Two phrases from Hazen’s comments stand out: “business cooperatives” and “decidedly American.” Our cooperative, like its siblings around the world, truly is a business, managed by creative opportunity seekers who are looking to extend our reach and, in the process, provide a livelihood for more than 300 employees. And we are quintessentially American: According to the estimates I have seen, at least 120 million—and perhaps as many as 160 million—Americans belong to at least one cooperative, including credit unions.
In comparison, the Economic Policy Institute reported in 2007 that only 20.7 percent of American households directly owned shares of publicly traded stock corporations (a figure that grows to 48.7 percent when you include indirect holdings like mutual funds, 401(k) accounts and the like). The point is that cooperatives enjoy a rightful place, alongside companies dedicated to maximizing return on shareholder investment, in the (currently weatherbeaten) pantheon of our market economy.
Corporations and cooperatives have something else in common that is fundamentally American: We are constitutionally protected, thanks to the First Amendment right of free association, and, indeed, the people through their elected representatives nurture us via perhaps the greatest gift that government can bestow: limited liability. Shareholders of both kinds of entities can lose their investment, but nothing more.
Think about that one again. Be it corporation or cooperative, a business entity can wreak havoc—despoil the earth, put thousands of people out of work, trigger a foreclosure tsunami, even leave people in the dark (as happened in California in 2000)—yet the shareholders are not themselves legally responsible.

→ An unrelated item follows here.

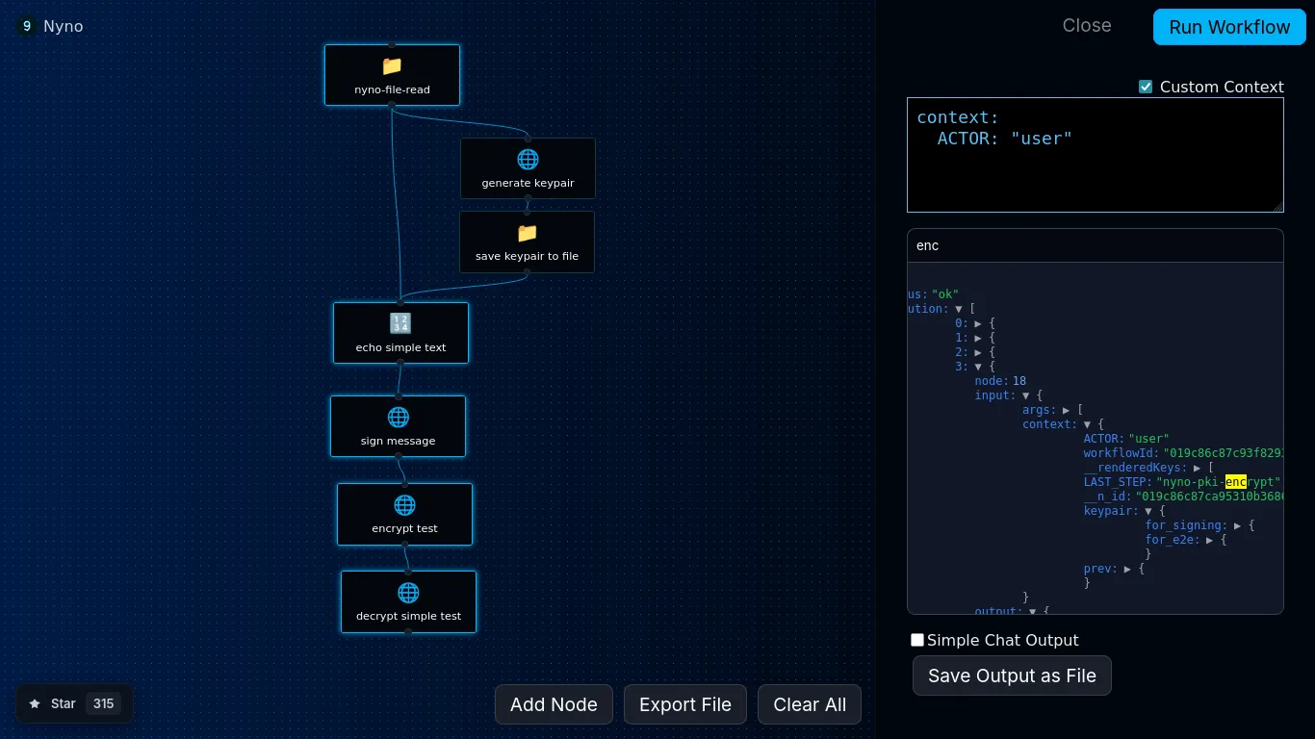Image resolution: width=1315 pixels, height=739 pixels.
Task: Click the folder icon on the nyno-file-read node
Action: coord(392,65)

At this juncture in our nation’s history, it is fair to ask: What kind of entity has a nearly unblemished record of giving something back to the community in exchange for this gift of limited liability? To what kind of entity shall we turn when investor-owned corporations cannot rise to the challenge? In that regard, it is worth noting that as part of the New Deal, rural electric cooperatives wired up the 70 percent of the continental U.S. that investor-owned utilities deemed it too unprofitable to serve.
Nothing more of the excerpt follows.